Journal of Experimental Psychology: Applied
- Discipline: Experimental Psychology
- Language: English
- Edited by: Melody Wiseheart

Publication details
- History: 1995-present
- Publisher: American Psychological Association (United States)
- Frequency: Quarterly
- Impact factor: 2.1 (2024)

Standard abbreviations
- ISO 4: J. Exp. Psychol. Appl.

Indexing
- ISSN: 1076-898X (print) 1939-2192 (web)
- OCLC no.: 48793484

Links
- Journal homepage; Online access;

= Journal of Experimental Psychology: Applied =

The Journal of Experimental Psychology: Applied is a peer-reviewed academic journal published by the American Psychological Association on behalf of APA Division 21. The journal was established in 1995 and covers research in experimental psychology.
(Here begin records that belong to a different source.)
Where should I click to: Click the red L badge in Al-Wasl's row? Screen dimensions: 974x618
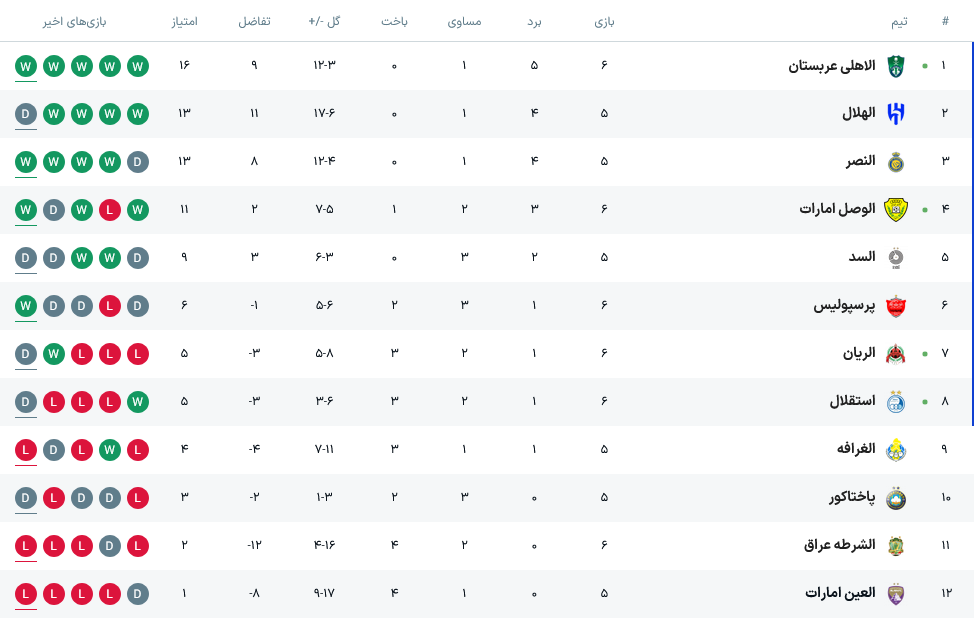pos(110,210)
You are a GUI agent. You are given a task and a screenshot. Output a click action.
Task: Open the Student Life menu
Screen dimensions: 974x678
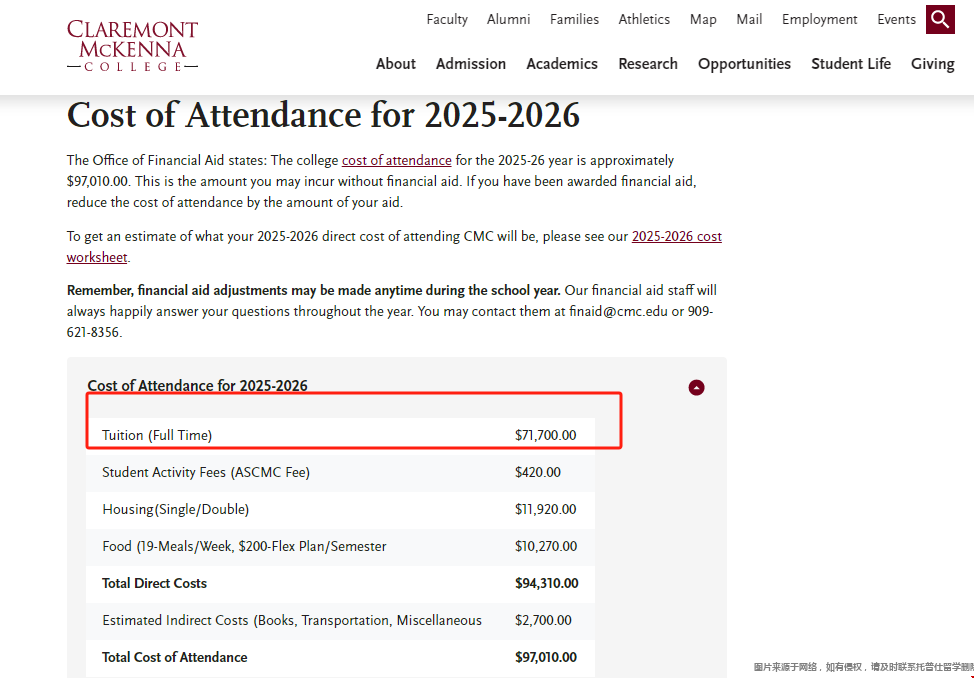(851, 64)
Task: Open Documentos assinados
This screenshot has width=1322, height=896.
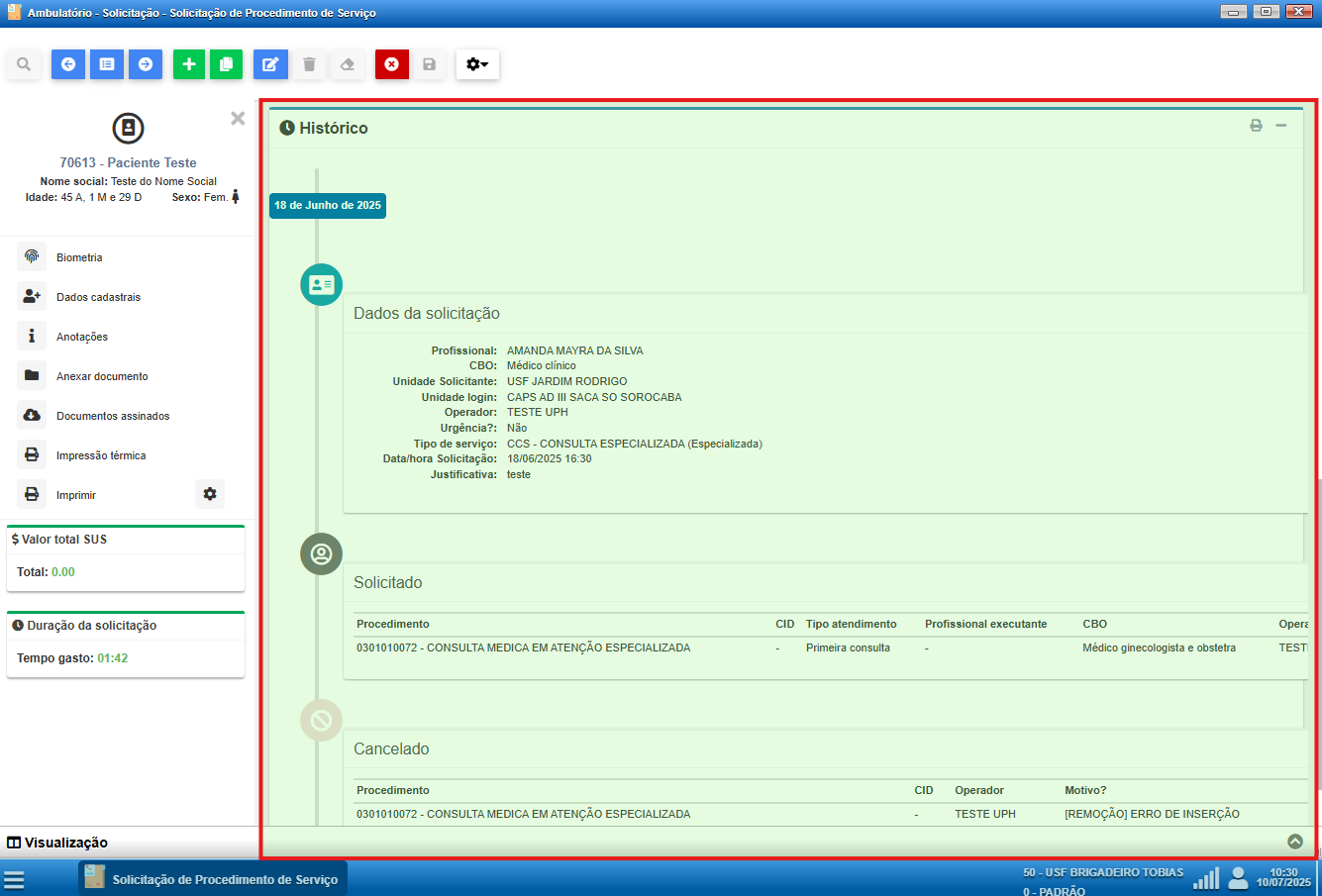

More specifically, the journal includes "empirical investigations in experimental psychology that bridge practically oriented problems and psychological theory". The editor-in-chief is Melody Wiseheart.

The journal has implemented the Transparency and Openness Promotion (TOP) Guidelines. The TOP Guidelines provide structure to research planning and reporting and aim to make research more transparent, accessible, and reproducible.

== Abstracting and indexing ==
The journal is abstracted and indexed by MEDLINE/PubMed and the Social Sciences Citation Index. According to the Journal Citation Reports, the journal has a 2024 impact factor of 2.1.